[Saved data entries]
====

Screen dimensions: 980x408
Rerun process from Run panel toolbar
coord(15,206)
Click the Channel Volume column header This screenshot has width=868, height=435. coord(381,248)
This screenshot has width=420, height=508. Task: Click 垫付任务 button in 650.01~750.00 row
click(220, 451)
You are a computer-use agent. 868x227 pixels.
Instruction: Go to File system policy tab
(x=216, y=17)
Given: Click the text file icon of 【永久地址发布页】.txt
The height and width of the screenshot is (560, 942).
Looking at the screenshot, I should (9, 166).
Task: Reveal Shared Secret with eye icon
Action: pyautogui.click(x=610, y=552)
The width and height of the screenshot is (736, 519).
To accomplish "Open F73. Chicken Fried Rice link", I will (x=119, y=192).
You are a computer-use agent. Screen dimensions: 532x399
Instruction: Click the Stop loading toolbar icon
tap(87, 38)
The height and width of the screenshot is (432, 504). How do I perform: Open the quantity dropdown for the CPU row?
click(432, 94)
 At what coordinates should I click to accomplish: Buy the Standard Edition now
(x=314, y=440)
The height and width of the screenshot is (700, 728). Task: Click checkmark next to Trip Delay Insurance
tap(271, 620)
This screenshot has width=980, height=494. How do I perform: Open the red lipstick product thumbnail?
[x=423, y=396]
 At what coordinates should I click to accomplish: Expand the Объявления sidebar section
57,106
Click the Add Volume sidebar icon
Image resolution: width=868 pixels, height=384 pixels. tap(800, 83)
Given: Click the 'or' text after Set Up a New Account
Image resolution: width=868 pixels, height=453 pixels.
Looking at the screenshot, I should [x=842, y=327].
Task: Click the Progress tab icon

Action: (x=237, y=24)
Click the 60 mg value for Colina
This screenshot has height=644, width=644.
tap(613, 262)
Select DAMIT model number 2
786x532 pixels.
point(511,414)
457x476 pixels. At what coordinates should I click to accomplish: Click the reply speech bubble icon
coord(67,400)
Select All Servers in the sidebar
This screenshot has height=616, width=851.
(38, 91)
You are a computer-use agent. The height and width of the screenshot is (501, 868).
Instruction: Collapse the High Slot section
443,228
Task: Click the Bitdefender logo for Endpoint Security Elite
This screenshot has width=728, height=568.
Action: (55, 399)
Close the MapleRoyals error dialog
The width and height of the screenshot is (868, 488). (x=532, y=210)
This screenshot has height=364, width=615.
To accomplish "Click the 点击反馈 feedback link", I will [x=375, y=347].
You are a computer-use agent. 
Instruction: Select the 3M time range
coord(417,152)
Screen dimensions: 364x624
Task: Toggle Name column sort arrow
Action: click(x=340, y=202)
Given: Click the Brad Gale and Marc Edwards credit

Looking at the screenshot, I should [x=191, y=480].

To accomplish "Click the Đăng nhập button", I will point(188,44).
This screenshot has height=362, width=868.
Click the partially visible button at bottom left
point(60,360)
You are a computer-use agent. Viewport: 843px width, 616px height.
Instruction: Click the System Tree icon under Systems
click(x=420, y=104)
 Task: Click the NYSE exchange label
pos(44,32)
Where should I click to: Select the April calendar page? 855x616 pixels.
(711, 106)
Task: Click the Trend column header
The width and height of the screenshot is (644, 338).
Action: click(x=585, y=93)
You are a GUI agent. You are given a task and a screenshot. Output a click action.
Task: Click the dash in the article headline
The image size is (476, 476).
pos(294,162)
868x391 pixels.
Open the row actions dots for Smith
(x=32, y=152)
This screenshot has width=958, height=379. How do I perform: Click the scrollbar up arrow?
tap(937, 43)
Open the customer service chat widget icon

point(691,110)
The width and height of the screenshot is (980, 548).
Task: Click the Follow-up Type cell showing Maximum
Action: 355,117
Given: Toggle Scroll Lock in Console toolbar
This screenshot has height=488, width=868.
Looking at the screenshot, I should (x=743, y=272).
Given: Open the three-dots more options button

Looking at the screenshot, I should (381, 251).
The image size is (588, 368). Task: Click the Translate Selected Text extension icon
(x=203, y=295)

====

• REQUIRED ACTION: Would you please give all of the entries above once more, exactly as they are?

• SOLVED PROBLEM:
Screen dimensions: 980x408
Rerun process from Run panel toolbar
coord(15,206)
Click the Channel Volume column header This screenshot has width=868, height=435. coord(381,248)
This screenshot has width=420, height=508. Task: Click 垫付任务 button in 650.01~750.00 row
click(220, 451)
You are a computer-use agent. 868x227 pixels.
Instruction: Go to File system policy tab
(x=216, y=17)
Given: Click the text file icon of 【永久地址发布页】.txt
The height and width of the screenshot is (560, 942).
Looking at the screenshot, I should (9, 166).
Task: Reveal Shared Secret with eye icon
Action: pyautogui.click(x=610, y=552)
The width and height of the screenshot is (736, 519).
To accomplish "Open F73. Chicken Fried Rice link", I will (x=119, y=192).
You are a computer-use agent. Screen dimensions: 532x399
Instruction: Click the Stop loading toolbar icon
tap(87, 38)
The height and width of the screenshot is (432, 504). How do I perform: Open the quantity dropdown for the CPU row?
click(432, 94)
 At what coordinates should I click to accomplish: Buy the Standard Edition now
(x=314, y=440)
The height and width of the screenshot is (700, 728). Task: Click checkmark next to Trip Delay Insurance
tap(271, 620)
This screenshot has width=980, height=494. How do I perform: Open the red lipstick product thumbnail?
[x=423, y=396]
 At what coordinates should I click to accomplish: Expand the Объявления sidebar section
57,106
Click the Add Volume sidebar icon
Image resolution: width=868 pixels, height=384 pixels. tap(800, 83)
Given: Click the 'or' text after Set Up a New Account
Image resolution: width=868 pixels, height=453 pixels.
Looking at the screenshot, I should [x=842, y=327].
Task: Click the Progress tab icon

Action: (x=237, y=24)
Click the 60 mg value for Colina
This screenshot has height=644, width=644.
tap(613, 262)
Select DAMIT model number 2
786x532 pixels.
point(511,414)
457x476 pixels. At what coordinates should I click to accomplish: Click the reply speech bubble icon
coord(67,400)
Select All Servers in the sidebar
This screenshot has height=616, width=851.
(38, 91)
You are a computer-use agent. The height and width of the screenshot is (501, 868).
Instruction: Collapse the High Slot section
443,228
Task: Click the Bitdefender logo for Endpoint Security Elite
This screenshot has width=728, height=568.
Action: (55, 399)
Close the MapleRoyals error dialog
The width and height of the screenshot is (868, 488). (x=532, y=210)
This screenshot has height=364, width=615.
To accomplish "Click the 点击反馈 feedback link", I will [x=375, y=347].
You are a computer-use agent. 
Instruction: Select the 3M time range
coord(417,152)
Screen dimensions: 364x624
Task: Toggle Name column sort arrow
Action: click(x=340, y=202)
Given: Click the Brad Gale and Marc Edwards credit

Looking at the screenshot, I should [x=191, y=480].

To accomplish "Click the Đăng nhập button", I will point(188,44).
This screenshot has height=362, width=868.
Click the partially visible button at bottom left
point(60,360)
You are a computer-use agent. Viewport: 843px width, 616px height.
Instruction: Click the System Tree icon under Systems
click(x=420, y=104)
 Task: Click the NYSE exchange label
pos(44,32)
Where should I click to: Select the April calendar page? 855x616 pixels.
(711, 106)
Task: Click the Trend column header
The width and height of the screenshot is (644, 338).
Action: click(x=585, y=93)
You are a GUI agent. You are given a task and a screenshot. Output a click action.
Task: Click the dash in the article headline
The image size is (476, 476).
pos(294,162)
868x391 pixels.
Open the row actions dots for Smith
(x=32, y=152)
This screenshot has width=958, height=379. How do I perform: Click the scrollbar up arrow?
tap(937, 43)
Open the customer service chat widget icon

point(691,110)
The width and height of the screenshot is (980, 548).
Task: Click the Follow-up Type cell showing Maximum
Action: 355,117
Given: Toggle Scroll Lock in Console toolbar
This screenshot has height=488, width=868.
Looking at the screenshot, I should (x=743, y=272).
Given: Open the three-dots more options button

Looking at the screenshot, I should (381, 251).
The image size is (588, 368). Task: Click the Translate Selected Text extension icon
(x=203, y=295)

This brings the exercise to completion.